### Task description
Starting at the line with "Click the 付款和收票汇总表 pie icon" and stopping at the final line, retype the data below exactly; do not carry over any pictures.

[Saved entries]
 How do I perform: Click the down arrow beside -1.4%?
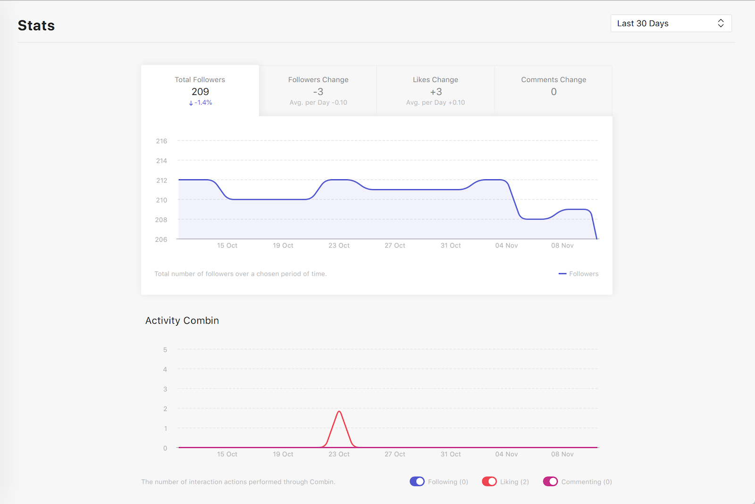pyautogui.click(x=191, y=103)

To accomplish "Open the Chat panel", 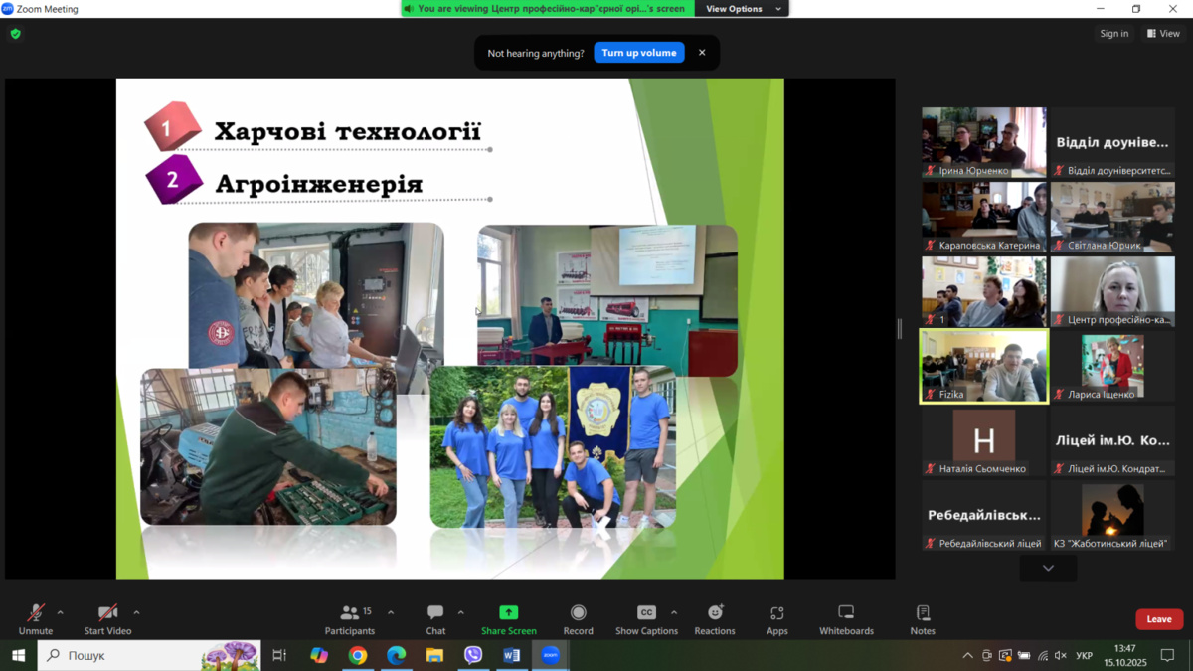I will [435, 618].
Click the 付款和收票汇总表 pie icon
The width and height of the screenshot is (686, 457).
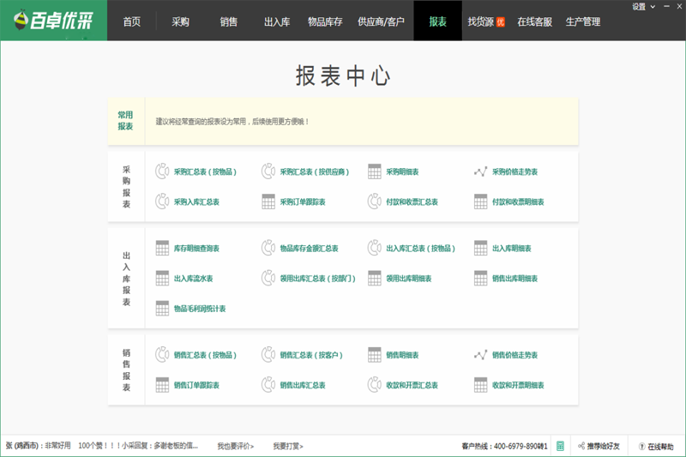point(375,201)
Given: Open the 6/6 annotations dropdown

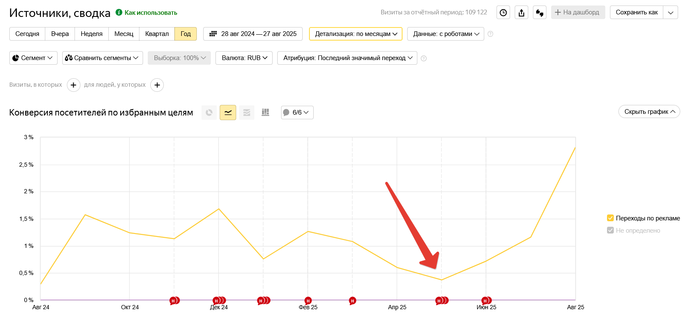Looking at the screenshot, I should click(x=297, y=113).
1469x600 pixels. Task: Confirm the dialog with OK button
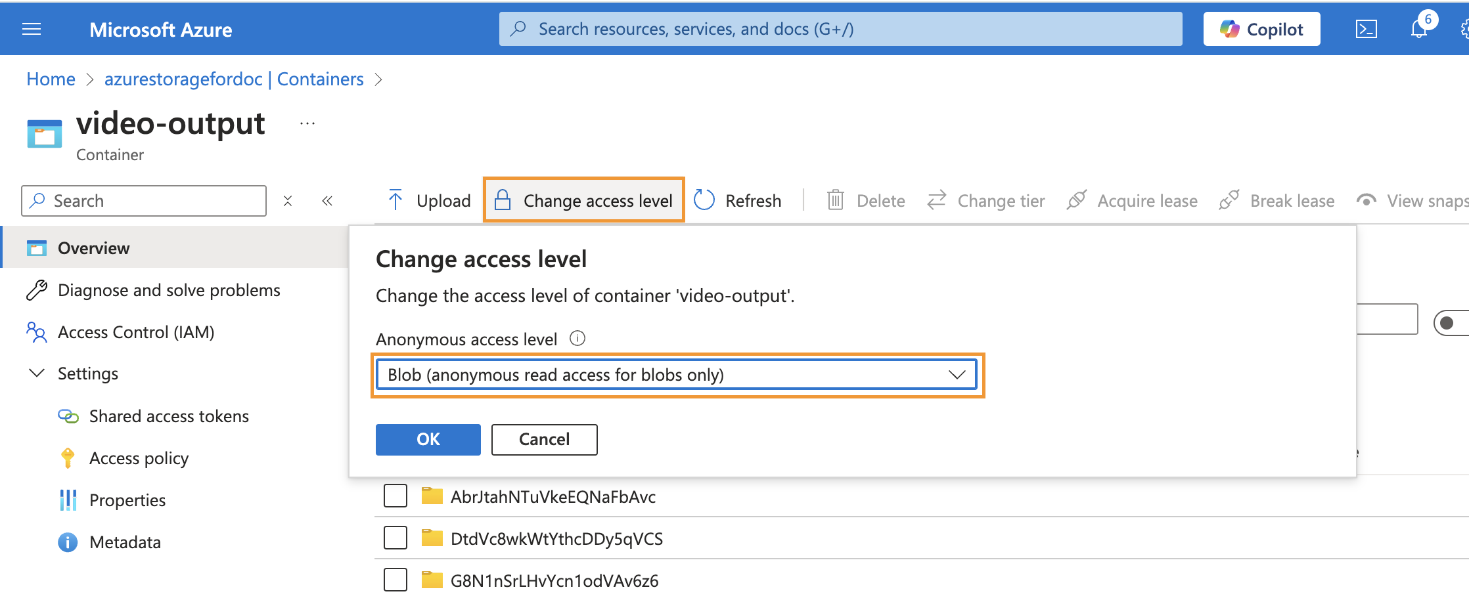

### Written response
Click the 付款和收票汇总表 pie icon
The width and height of the screenshot is (686, 457).
point(375,201)
Given: Open the 6/6 annotations dropdown

Looking at the screenshot, I should click(x=297, y=113).
1469x600 pixels. Task: Confirm the dialog with OK button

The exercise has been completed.